Problem statement: Up to and including the line that contains "Task: Open notifications via the bell icon", return every line from the start of the data, unchanged.

Given data:
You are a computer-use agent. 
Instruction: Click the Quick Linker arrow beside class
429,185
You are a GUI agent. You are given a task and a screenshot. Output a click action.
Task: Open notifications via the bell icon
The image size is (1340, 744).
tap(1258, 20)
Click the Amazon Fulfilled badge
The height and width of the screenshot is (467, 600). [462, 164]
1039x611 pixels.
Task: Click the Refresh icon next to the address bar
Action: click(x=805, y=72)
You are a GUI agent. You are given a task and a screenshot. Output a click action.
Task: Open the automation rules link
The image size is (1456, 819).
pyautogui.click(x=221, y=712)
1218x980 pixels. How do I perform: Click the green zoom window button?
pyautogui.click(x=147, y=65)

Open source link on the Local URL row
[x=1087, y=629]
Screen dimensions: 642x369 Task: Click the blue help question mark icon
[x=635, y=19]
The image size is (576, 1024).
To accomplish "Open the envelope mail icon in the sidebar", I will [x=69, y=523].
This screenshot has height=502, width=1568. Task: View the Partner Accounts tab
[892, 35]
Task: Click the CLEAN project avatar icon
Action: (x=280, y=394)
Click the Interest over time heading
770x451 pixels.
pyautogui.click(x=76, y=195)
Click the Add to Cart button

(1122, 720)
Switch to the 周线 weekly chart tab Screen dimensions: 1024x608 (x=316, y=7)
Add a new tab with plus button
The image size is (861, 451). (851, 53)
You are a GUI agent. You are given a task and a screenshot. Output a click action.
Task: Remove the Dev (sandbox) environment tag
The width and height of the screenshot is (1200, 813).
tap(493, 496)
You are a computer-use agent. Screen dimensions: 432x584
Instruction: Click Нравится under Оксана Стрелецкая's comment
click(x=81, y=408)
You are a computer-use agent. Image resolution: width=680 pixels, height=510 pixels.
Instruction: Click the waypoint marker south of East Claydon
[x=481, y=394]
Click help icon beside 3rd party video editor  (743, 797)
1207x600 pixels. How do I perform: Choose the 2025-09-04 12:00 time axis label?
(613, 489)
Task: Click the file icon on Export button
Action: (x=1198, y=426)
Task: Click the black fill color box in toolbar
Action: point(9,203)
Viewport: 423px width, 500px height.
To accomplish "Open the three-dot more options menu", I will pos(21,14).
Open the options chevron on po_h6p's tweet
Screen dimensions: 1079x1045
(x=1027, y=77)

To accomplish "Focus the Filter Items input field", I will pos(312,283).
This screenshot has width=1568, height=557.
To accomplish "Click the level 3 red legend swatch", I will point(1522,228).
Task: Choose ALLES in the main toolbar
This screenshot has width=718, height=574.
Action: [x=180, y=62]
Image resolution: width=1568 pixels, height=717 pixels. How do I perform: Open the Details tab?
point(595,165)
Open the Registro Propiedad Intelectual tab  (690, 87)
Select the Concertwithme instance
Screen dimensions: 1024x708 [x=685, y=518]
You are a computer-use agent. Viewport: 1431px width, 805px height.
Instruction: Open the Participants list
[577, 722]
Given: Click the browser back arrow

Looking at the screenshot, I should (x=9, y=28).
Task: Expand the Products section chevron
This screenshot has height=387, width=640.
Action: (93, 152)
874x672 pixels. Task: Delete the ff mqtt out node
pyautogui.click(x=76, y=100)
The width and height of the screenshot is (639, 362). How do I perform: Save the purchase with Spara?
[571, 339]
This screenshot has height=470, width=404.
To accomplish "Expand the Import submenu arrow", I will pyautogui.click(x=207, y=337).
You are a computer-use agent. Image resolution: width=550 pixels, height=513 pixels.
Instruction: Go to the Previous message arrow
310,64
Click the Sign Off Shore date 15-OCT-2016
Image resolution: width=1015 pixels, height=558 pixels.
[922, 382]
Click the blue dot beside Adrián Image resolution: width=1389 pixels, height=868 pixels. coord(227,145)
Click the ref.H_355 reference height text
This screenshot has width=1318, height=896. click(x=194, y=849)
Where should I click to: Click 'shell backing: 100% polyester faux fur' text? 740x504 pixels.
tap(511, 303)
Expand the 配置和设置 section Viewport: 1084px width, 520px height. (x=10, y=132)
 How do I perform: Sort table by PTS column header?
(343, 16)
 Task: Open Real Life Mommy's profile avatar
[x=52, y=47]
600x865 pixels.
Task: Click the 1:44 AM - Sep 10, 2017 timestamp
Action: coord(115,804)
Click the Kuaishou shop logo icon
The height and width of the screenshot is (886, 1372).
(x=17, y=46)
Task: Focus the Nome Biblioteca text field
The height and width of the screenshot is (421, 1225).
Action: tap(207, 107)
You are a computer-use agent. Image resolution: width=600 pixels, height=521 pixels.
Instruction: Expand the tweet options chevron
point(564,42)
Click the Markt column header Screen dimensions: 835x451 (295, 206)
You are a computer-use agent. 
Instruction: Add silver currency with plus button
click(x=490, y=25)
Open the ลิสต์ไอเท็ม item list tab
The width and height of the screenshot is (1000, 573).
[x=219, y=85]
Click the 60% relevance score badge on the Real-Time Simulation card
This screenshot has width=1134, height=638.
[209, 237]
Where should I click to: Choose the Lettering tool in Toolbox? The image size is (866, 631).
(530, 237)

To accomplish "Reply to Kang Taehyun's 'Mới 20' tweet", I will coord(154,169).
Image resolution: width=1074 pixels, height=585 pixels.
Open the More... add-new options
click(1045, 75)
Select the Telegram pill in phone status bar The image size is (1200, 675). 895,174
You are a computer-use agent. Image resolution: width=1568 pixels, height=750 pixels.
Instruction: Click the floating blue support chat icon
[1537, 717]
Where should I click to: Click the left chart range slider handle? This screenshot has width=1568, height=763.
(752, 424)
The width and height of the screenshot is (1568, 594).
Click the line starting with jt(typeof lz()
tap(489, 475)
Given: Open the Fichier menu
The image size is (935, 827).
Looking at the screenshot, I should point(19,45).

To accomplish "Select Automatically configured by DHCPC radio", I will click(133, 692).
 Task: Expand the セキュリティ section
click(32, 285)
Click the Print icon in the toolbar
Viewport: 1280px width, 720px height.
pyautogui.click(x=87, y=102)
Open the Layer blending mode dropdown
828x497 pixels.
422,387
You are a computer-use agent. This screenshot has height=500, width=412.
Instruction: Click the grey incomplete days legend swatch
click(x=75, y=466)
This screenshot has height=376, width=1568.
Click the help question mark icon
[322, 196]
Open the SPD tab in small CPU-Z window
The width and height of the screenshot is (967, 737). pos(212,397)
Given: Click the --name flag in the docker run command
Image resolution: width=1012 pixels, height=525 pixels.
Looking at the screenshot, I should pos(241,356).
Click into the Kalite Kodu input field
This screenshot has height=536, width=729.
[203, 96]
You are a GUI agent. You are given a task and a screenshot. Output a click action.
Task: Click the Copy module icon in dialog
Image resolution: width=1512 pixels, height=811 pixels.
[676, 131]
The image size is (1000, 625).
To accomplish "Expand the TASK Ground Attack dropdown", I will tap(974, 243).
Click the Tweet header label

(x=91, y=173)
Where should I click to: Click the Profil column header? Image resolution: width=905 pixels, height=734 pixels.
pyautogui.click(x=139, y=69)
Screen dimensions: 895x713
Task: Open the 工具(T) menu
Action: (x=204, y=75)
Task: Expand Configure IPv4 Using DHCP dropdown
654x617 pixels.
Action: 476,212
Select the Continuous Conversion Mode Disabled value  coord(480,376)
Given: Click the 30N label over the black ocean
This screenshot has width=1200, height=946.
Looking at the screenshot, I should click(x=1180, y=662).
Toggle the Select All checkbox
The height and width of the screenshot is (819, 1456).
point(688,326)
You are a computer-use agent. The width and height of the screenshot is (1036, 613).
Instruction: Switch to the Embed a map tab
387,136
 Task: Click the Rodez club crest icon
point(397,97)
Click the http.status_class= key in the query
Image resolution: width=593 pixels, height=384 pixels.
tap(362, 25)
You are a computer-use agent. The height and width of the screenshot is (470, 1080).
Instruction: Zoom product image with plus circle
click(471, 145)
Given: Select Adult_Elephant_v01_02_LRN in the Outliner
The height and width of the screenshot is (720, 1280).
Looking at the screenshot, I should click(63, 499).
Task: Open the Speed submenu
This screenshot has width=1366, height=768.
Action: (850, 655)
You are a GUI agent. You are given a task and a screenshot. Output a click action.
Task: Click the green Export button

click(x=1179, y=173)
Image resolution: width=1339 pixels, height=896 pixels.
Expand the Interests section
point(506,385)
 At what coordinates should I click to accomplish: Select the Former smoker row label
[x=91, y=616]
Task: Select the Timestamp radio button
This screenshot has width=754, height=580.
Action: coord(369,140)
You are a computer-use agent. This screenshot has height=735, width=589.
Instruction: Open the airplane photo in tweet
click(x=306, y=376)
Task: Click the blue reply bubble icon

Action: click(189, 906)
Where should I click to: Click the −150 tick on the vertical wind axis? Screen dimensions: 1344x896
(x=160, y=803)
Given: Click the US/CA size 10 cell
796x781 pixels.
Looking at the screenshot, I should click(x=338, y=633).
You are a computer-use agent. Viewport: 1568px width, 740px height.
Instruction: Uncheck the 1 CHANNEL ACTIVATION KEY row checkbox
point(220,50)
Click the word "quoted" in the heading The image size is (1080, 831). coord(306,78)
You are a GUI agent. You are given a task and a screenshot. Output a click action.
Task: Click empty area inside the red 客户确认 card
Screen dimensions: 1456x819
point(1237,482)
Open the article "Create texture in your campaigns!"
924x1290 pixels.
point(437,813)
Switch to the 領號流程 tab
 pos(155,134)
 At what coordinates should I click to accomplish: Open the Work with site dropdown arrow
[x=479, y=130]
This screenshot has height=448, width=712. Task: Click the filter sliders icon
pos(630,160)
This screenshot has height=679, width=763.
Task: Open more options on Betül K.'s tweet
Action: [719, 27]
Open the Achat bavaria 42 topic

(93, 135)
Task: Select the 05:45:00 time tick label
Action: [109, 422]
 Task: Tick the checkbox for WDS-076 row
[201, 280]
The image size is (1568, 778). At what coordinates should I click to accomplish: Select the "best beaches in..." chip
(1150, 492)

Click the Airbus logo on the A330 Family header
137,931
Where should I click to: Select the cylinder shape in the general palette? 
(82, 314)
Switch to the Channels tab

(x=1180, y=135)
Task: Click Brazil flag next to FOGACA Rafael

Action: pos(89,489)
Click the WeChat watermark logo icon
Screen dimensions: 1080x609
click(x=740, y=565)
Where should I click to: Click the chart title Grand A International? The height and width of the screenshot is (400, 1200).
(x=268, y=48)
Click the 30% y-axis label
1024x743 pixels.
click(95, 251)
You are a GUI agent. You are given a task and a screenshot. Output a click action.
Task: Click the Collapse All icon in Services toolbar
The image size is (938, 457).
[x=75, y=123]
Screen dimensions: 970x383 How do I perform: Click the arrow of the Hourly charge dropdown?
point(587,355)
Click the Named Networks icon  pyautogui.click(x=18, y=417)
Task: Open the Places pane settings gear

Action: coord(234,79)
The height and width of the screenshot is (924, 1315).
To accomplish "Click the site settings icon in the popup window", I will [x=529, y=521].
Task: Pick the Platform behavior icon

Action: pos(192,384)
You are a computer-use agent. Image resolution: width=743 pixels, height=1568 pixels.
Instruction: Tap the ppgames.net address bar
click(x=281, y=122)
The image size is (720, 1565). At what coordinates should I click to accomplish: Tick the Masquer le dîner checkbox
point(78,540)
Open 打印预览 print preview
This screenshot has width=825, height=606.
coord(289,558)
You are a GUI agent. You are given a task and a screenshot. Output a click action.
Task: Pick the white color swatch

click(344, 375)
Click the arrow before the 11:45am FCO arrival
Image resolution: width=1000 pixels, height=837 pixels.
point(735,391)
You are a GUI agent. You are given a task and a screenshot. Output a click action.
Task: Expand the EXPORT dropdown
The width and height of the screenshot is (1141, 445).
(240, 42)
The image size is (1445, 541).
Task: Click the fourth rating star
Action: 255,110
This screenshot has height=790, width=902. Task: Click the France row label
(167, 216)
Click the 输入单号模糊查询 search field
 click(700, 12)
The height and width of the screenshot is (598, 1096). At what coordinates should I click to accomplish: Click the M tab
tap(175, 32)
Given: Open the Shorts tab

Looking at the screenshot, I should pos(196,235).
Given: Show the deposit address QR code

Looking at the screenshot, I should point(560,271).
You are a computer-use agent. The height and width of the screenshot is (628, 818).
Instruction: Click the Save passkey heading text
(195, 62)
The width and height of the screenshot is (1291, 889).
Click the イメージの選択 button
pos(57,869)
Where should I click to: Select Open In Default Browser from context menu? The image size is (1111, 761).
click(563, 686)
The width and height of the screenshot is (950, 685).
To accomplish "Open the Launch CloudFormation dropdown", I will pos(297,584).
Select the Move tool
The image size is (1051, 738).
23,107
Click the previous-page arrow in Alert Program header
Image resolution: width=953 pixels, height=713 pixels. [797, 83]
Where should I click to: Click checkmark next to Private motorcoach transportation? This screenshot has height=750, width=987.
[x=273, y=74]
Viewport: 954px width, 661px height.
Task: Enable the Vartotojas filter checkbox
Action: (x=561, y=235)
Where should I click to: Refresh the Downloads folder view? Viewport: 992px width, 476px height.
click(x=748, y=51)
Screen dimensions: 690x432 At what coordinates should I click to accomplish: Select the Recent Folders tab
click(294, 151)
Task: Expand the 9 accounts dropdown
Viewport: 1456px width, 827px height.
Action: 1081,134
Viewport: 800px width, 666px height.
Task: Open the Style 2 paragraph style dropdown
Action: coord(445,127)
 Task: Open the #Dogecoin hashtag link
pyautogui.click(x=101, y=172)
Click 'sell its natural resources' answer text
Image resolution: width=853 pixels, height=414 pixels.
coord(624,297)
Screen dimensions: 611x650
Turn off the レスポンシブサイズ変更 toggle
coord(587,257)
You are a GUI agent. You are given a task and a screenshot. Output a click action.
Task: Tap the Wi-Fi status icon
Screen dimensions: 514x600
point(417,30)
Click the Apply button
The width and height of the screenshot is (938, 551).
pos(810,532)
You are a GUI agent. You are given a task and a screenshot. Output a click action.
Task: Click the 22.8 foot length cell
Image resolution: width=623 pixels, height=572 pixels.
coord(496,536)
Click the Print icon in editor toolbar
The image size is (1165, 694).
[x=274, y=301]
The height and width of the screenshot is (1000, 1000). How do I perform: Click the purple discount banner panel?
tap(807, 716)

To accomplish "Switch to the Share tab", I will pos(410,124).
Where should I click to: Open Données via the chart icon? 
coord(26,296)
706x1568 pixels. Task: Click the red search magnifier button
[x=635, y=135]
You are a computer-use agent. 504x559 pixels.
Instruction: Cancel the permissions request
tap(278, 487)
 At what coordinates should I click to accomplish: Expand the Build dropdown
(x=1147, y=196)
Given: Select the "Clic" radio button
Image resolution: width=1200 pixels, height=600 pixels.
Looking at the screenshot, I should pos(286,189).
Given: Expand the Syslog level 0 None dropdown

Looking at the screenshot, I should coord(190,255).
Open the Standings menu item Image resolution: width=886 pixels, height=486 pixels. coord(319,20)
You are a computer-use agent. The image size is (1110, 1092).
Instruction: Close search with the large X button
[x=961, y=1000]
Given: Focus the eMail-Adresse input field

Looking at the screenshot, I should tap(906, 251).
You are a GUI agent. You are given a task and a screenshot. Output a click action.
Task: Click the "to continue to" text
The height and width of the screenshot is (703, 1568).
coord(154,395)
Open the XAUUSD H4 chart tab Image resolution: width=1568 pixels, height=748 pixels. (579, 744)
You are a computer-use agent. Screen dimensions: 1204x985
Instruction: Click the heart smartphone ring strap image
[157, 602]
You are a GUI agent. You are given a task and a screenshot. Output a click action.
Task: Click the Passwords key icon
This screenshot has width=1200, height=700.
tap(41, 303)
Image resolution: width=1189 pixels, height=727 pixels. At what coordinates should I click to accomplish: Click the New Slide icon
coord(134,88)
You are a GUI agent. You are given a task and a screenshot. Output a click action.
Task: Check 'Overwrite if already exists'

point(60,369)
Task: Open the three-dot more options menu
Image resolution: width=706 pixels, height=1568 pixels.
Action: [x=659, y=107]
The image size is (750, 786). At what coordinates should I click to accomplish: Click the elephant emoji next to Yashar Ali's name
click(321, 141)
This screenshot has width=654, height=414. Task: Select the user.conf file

Answer section:
You are a computer-use agent. 
Instruction: Click the Quick Linker arrow beside class
429,185
You are a GUI agent. You are given a task and a screenshot. Output a click action.
Task: Open notifications via the bell icon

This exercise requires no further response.